Challenge: Could you duplicate the lines below word for word, leaving the pictures out of your copy?

(Interface element records)
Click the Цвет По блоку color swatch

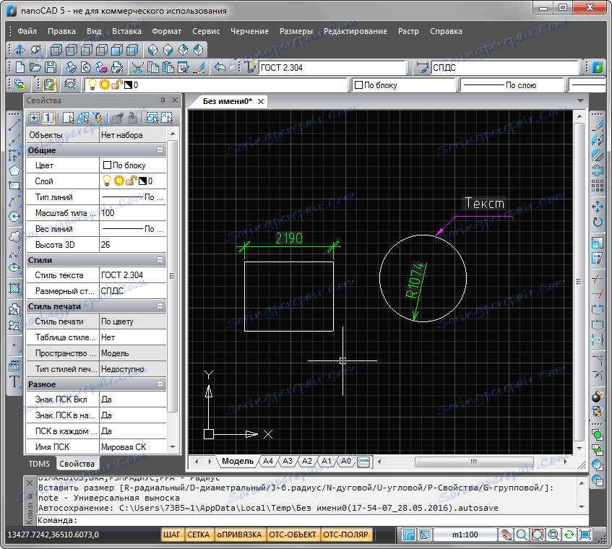click(108, 165)
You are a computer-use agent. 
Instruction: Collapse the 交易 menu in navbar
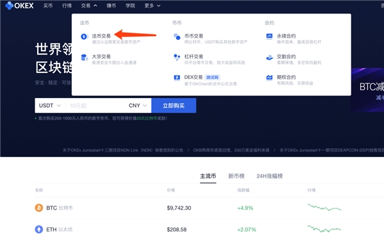pos(89,6)
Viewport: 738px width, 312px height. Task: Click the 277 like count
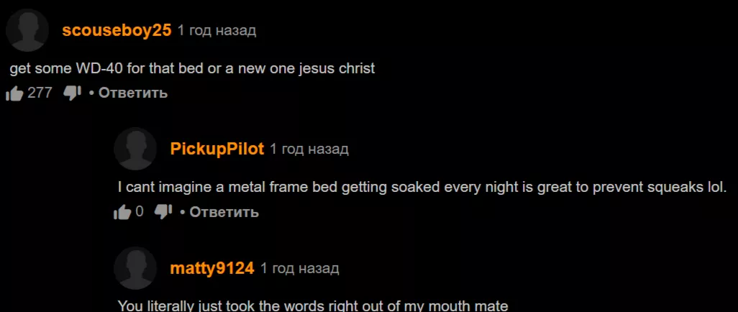pos(40,93)
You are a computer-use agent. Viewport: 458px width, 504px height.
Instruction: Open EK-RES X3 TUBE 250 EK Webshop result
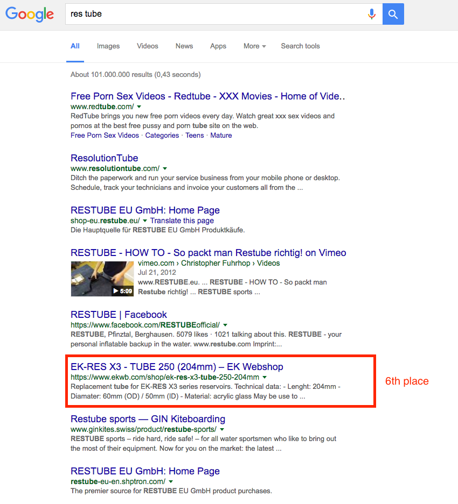177,367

Exercise solution:
Click the Цвет По блоку color swatch

click(108, 165)
You are a computer-use agent. 
Instruction: Collapse the 交易 menu in navbar
pos(89,6)
Viewport: 738px width, 312px height. Task: Click the 277 like count
pos(40,93)
You are a computer-use agent. Viewport: 458px width, 504px height.
Instruction: Open EK-RES X3 TUBE 250 EK Webshop result
177,367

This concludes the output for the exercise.